Where do we want to store our logs? And we can say create a new bucket, yes or no. And I’ll just call it Stefan Cloud Trail Trails. Okay. And we can set advanced, we can set even a log prefix so we can say whatever prefix we want. So we’ll call it Easy to all logs and that’s it. Okay, now we can encrypt the log files with Ssekms if we wanted to, and in which case we need to specify a Kms key. But I’ll just click on no for now. And basically that means that we’ll use the default Sses Three encryption. We can enable log file validation and we could enable SMS notification for every lock file delivery. But I don’t need that, so I’ll just say no.

Okay, let’s click on create. And now we get a new whole trail that is being created to capture all the actions done on our EC Two service. So what I could do now is basically go to my EC Two service and do a bunch of stuff. So let’s go to EC Two. I’m going to go to my instances. Maybe the new one here, I’m going to terminate it. Maybe this one I want to stop. Maybe I want to go to my security groups and describe one security group. Maybe this one I want to change the rule and add Http just for fun. Click on save. Here we go. It’s been added. Get back to my instances. And we have done quite a lot of things now, so let’s just wait a little bit of time.

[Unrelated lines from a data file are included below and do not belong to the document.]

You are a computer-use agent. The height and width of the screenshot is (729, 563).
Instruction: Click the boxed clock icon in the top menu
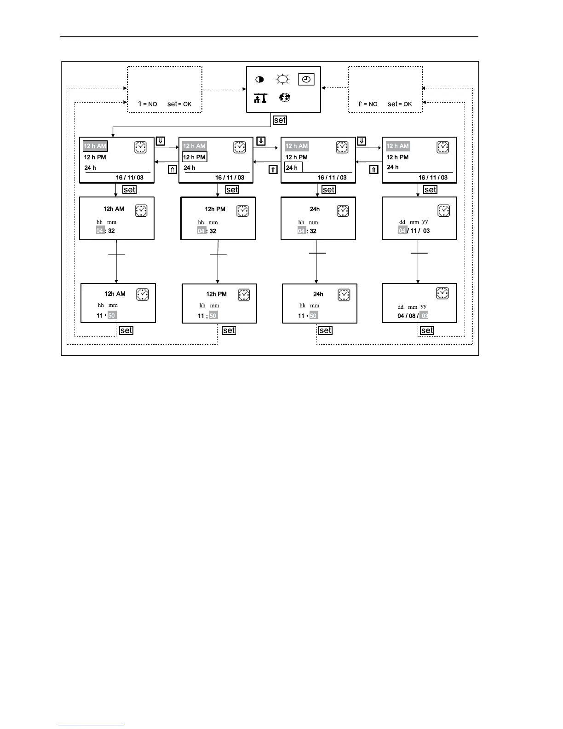tap(306, 79)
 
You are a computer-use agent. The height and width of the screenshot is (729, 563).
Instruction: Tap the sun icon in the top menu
tap(282, 79)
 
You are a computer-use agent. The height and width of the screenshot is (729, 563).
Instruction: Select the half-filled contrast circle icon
tap(259, 80)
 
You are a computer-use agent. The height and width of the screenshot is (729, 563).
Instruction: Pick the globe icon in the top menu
tap(284, 98)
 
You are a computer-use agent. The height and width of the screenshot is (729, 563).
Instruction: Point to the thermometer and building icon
tap(260, 98)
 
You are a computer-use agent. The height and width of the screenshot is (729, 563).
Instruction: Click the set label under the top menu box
tap(280, 120)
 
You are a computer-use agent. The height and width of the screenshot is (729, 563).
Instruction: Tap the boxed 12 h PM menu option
tap(195, 157)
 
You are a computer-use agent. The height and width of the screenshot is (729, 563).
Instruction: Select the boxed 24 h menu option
tap(293, 168)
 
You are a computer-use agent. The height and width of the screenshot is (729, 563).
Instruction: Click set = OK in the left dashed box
tap(179, 104)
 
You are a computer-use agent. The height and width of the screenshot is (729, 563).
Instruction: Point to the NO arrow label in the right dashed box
tap(368, 104)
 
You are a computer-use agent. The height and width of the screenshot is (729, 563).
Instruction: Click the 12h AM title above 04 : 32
tap(114, 209)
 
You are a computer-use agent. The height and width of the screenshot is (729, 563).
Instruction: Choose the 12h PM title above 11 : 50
tap(216, 294)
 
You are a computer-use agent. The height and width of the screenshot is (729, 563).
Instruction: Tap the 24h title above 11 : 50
tap(318, 294)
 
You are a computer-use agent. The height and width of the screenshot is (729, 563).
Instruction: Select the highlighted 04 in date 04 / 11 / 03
tap(402, 231)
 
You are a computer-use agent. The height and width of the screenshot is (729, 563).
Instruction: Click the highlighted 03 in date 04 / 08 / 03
tap(425, 316)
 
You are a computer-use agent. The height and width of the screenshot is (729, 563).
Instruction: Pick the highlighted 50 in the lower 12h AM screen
tap(112, 316)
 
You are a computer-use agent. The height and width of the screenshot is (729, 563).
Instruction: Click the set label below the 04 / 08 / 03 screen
tap(427, 330)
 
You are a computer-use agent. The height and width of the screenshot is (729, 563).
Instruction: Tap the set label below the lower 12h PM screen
tap(229, 330)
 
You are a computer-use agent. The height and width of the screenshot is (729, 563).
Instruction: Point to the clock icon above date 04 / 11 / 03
tap(443, 211)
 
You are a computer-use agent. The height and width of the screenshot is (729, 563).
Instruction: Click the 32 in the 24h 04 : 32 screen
tap(313, 231)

And so now if we’re back in our trails, we can click on this EC to all trail and we can review the settings. Obviously, you see logging is on in the bottom and the top right. But what we can see is that there was a last log file being delivered already at 02:17 P. m. Into my s three bucket. So I can click here and get my S Three bucket right away. Now we get some information around the S Three bucket settings. We could also enable cloudwatch logs here to deliver all the trail events directly into Cloud Watch logs, but we don’t need that. Now, if I go back to EC Two, my S Three bucket and click on there, I should be able to see my log files.

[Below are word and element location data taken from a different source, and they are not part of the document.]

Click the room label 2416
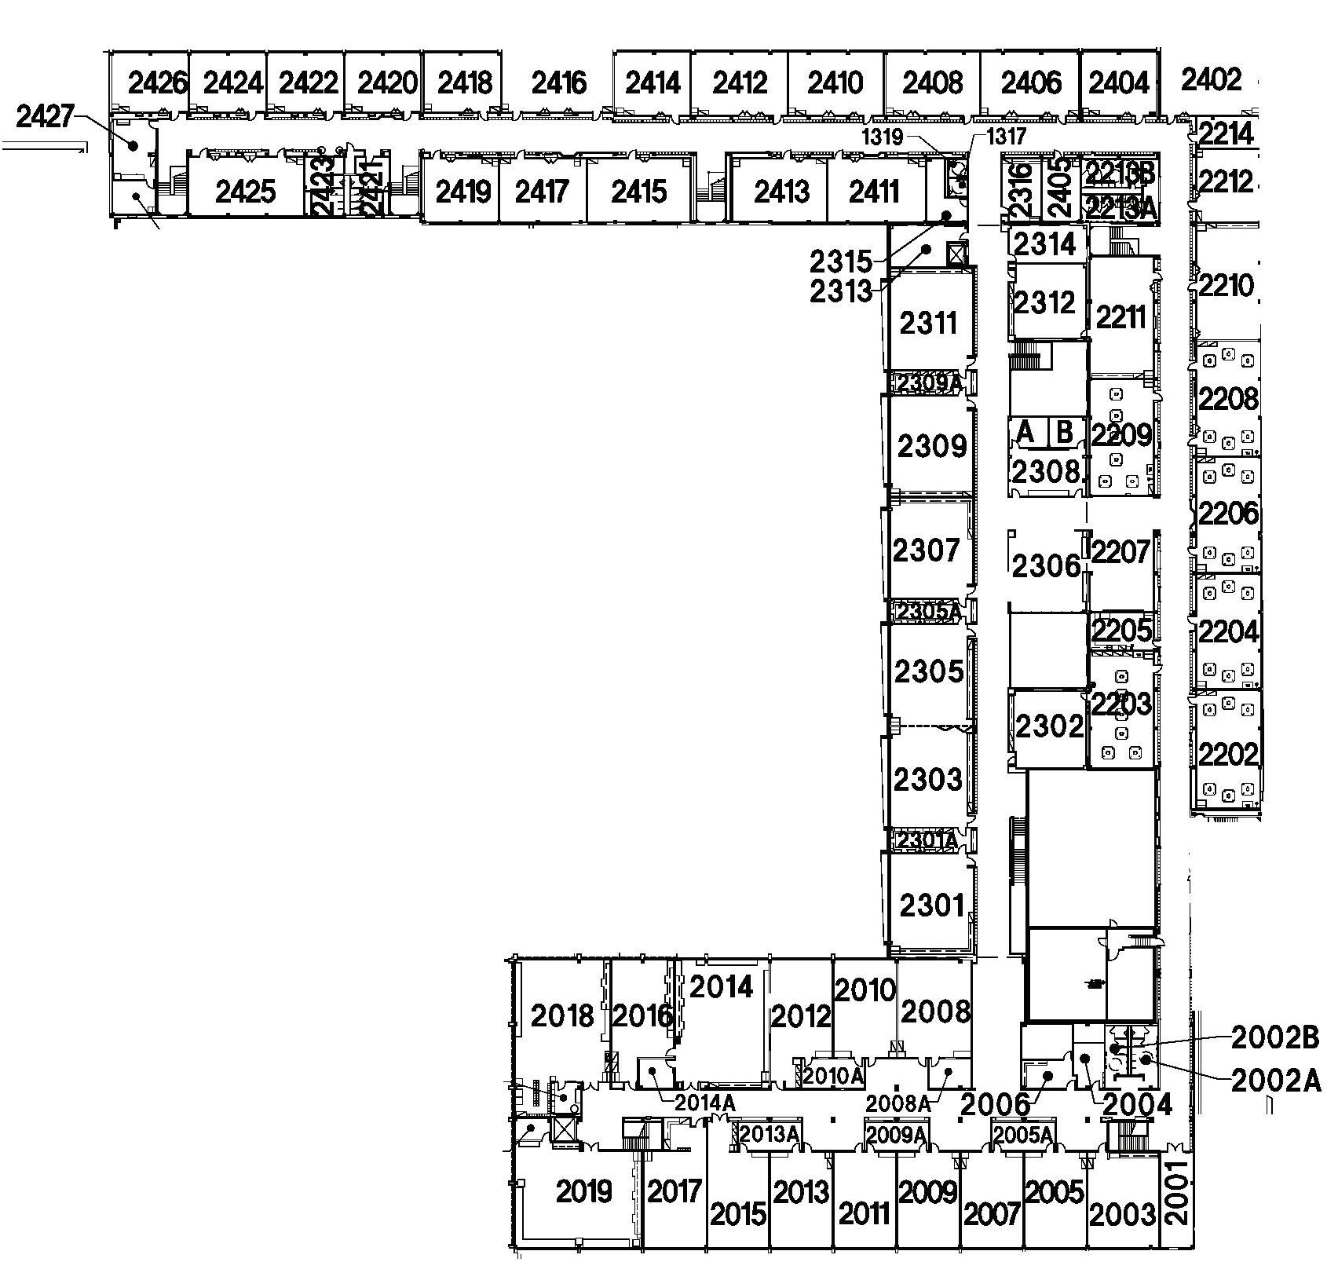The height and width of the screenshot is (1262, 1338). click(558, 82)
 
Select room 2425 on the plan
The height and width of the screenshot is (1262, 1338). click(246, 191)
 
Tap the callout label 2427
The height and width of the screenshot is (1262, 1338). click(46, 117)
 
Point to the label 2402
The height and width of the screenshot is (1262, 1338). click(1211, 79)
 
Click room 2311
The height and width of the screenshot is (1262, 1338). click(929, 323)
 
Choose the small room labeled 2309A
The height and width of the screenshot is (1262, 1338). click(929, 383)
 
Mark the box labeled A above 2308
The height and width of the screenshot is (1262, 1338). click(1025, 432)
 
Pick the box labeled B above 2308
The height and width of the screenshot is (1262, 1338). click(1065, 432)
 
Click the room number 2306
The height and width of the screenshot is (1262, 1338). click(1046, 565)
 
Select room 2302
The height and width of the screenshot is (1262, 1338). click(1049, 726)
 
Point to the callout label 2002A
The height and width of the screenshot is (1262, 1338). click(1276, 1082)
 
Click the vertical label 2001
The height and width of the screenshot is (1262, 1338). click(1176, 1193)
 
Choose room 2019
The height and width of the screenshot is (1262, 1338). click(583, 1191)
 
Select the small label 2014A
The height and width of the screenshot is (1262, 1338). click(706, 1103)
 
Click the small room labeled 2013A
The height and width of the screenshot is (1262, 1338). click(770, 1134)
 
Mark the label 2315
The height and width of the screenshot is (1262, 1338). click(841, 260)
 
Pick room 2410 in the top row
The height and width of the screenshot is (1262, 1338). click(835, 82)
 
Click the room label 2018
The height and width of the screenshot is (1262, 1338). click(562, 1015)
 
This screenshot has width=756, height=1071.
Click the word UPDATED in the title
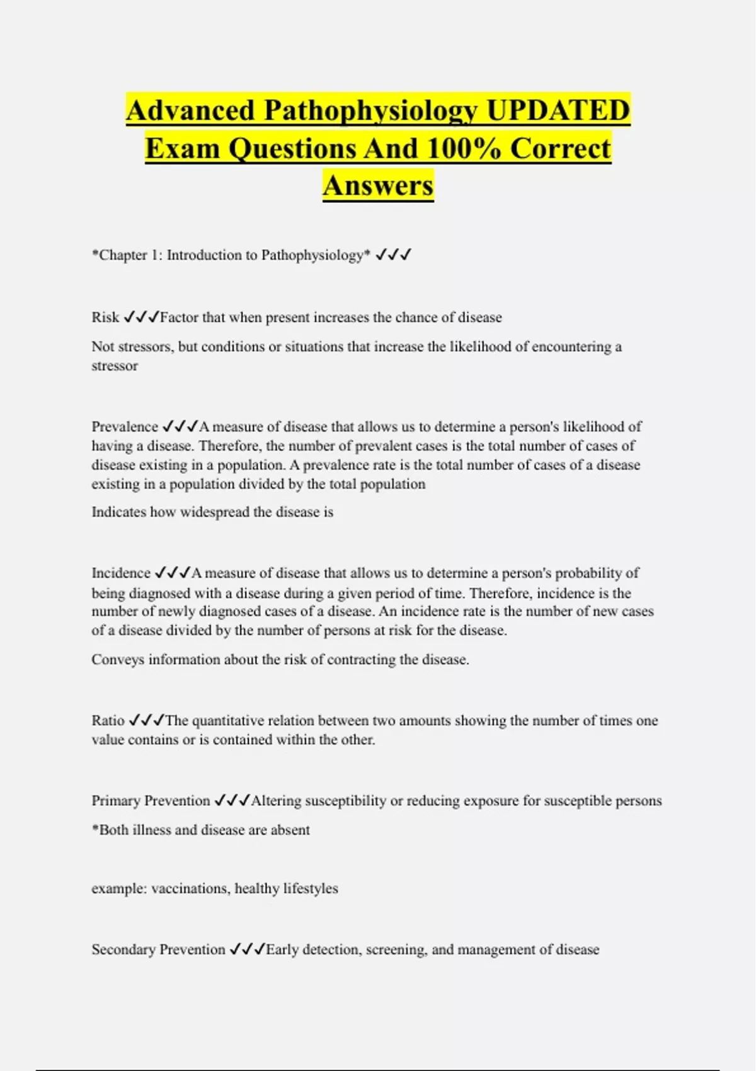(558, 110)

So here it is. There’s a log file and it’s a massive Json file. So let’s just download it and explore the content of it. And so after opening it, I counted there’s about 91 events happening right here. We can see all the stuff that was logged back Cloud Trail and they basically represent all the API calls I’ve done. So that 91 by just clicking everywhere. So here we get a describe instance status API call. If I scroll down a bit more, we get a describe instance credit specification API call. So a lot of API calls are made and it gives us some information around on which instance it was done. So, for example, here is the instance ID that I have done this API call on.

You can scroll down and basically look at all the things we have. We have a describe alarm, basically, and you get an error message with a validation exception. You can just scroll down, see describe alarms, describe metric filters and so on. So I’m not going to read everything to you, but basically what you see is that every single API call I do is being logged directly into S Three, into files. And so that’s really handy because now we have a lot of compliance and we can show exactly what happened from which user. So we can see here that the root account did this, on which account they did it, and what was the username that I did it.  And so we get a lot of information around security.

For example, was MFA enabled or not, when was this done? And so in case anything goes wrong, or in case you need to show regulators that you’ve done all you could and that you wanted to trace back who did what in your accounts, cloud trail trials would be beautiful for this. Just remember that if you do enable it for all access on EC Two, for example, you may get a lot of events being generated and so the cost may be a little bit high, but that’s it for cloud trail trails. I think it’s really handy overall to know how they work, and it’s quite handy to know how to set them up. So make sure you do set up trails for the important resources in your account. And I will see you in the next lecture.